La favorite du Général
BARBARA STANWYCK pour Stella Dallas
Evidemment, je ne pouvais laisser passer l'occasion de sacrer Barbara Stanwyck, qui signe ici probablement sa performance la plus difficile et la plus brillante. Si ce film, un pur mélodrame, est loin du chef d'oeuvre, il a le mérite d'être entièrement entre les mains de son actrice principale, qui a tout loisir pour étinceler à l'écran en distinguant le spectateur d'une palette d'émotions marquée de son sceau. Et de la matière, elle en a à foison, car son héroïne, Stella, possède une vie plutôt mouvementée : la jeune "louve" aguicheuse du début accède à un rang social supérieur par son mariage, puis laisse la place à une femme mûre aux goûts vulgaires fréquemment humiliée par le mépris de ses pairs. Fidèle à son habituel jeu nuancé, Barbara n’accentue pas les traits de l'héroïne et évite ainsi la caricature, donnant surtout à Stella un aspect profondément humain, qui rend au personnage sa dignité durement éprouvée. Cet aspect est particulièrement visible dans la relation de Stella avec sa fille Laurel (interprétée par l'excellente Anne Shirley), source d'une alchimie touchante entre les deux actrices, évidemment l'un des points forts du film. Et le meilleur de l'actrice est bien sûr pour la fin, puisque toute la beauté du jeu d'émotions de Barbara est résumée par ce regard déchirant lors de la sublime scène finale.
Le tableau d'honneur
Elles l'ont courtisé, il ne les a pas élues. Mais le Général est magnanime, voyez plutôt :
- JEAN ARTHUR pour Easy Living : Dans le meilleur rôle de sa carrière, Jean Arthur domine entièrement cette
screwball comedy au rythme débridé, qui est sans aucun doute son sommet comique. Sa prestation regorge de moments cultes, avec en point d'orgue la scène du téléphone au réveil. Elle incarne à merveille son personnage-type habituel de "working girl" au grand cœur, comme souvent, mais avec ici le soutien d'un scénario qui lui permet de mettre pleinement en valeur ses capacités de comédienne.

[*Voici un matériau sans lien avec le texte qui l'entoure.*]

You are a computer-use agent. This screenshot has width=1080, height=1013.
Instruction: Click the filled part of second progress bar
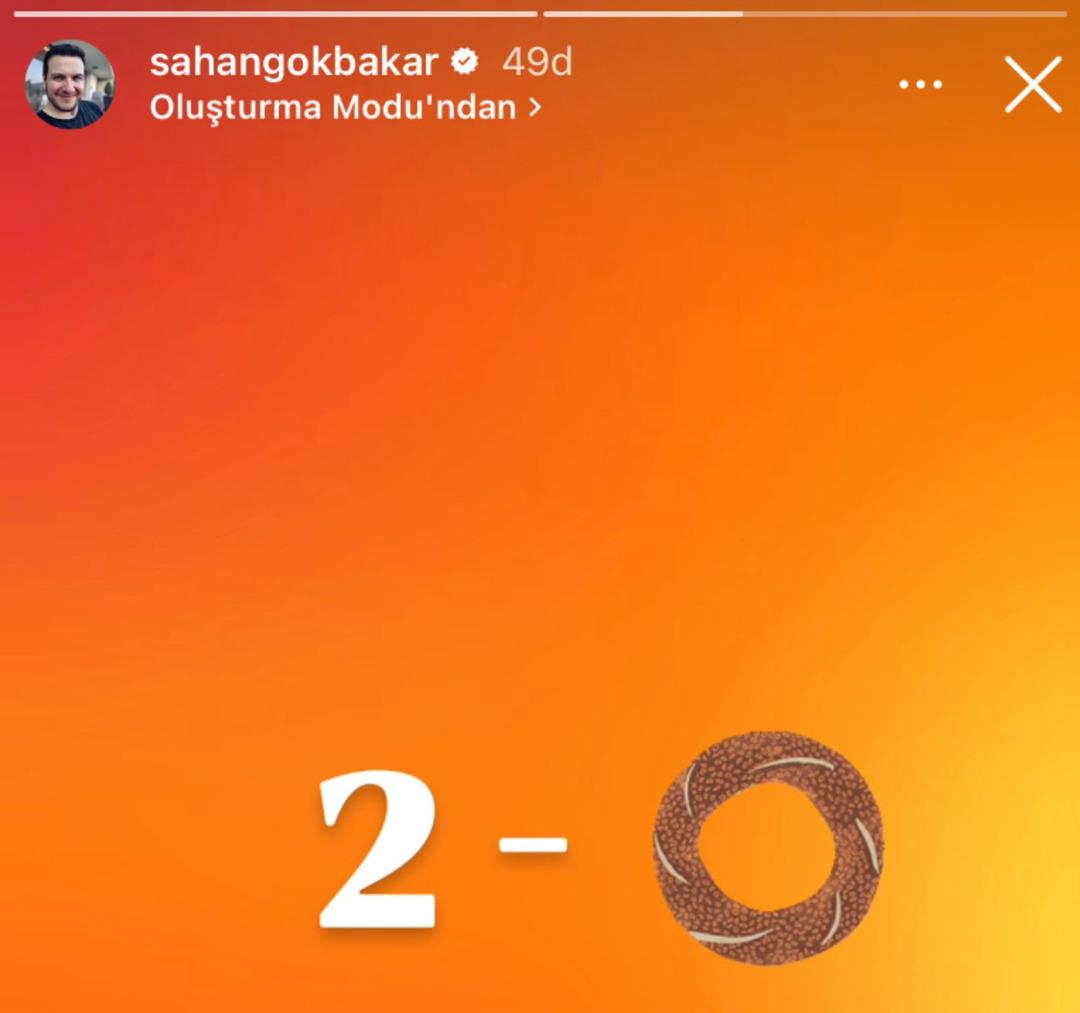pyautogui.click(x=643, y=14)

- CONSTANCE BENNETT pour Topper : Constance joue ici sa partition la plus célèbre, et l'une des plus réussies. En campant une femme libre, séductrice et volontaire, elle capte l’humour et par là-même toute l’âme du film (à nouveau une
screwball). L'inénarrable jolie mondaine provoque de nombreuses petites perles comiques, comme la jalousie du personnage (fantôme !) de Cary Grant ou encore l’embarras du pataud et timide Topper. Qui plus est, elle joue de son charme à grand renfort de poses suggestives et de mines calculées, non sans rappeler le style
Pré-Code.
- KAY FRANCIS pour Confession : Kay Francis s'essaye au genre (mélo)dramatique, et le succès est total. D'une grande force émotionnelle, le jeu de l'actrice monte crescendo jusqu'à finir en apothéose, le dénouement étant envahi de sublimes regards d'une puissance tragique peu égalable. Elle fait alors ressentir une immense empathie pour son personnage, une chanteuse accusée de meurtre. Kay prouve ici qu'elle a le talent pour porter par elle-même un film au sujet sérieux, et son jeu n'est pas sans rappeler... Barbara Stanwyck dans Stella Dallas.
- GINGER ROGERS pour Stage Door : Si j'aime ici aussi beaucoup Katharine Hepburn, autrice d'une sublime scène dans le final, force est de reconnaître que Ginger domine les trois-quarts de cet excellent film qui met en scène de jeunes femmes voulant percer dans le monde du spectacle, leurs jalousies et entraides au sein d'une pension d'artistes. Si son talent comique pince-sans-rire fait beaucoup pour son charme, elle s'avère également touchante dans les moments dramatiques, et l'on s'attache à son personnage, qui doit se battre pour démarrer sa carrière et possède une repartie délicieuse, que ce soit face aux hommes qui la convoitent ou, encore mieux, face au personnage de Kate Hepburn, bien mieux "née" qu'elle. Leur alchimie est la clé de la réussite du film.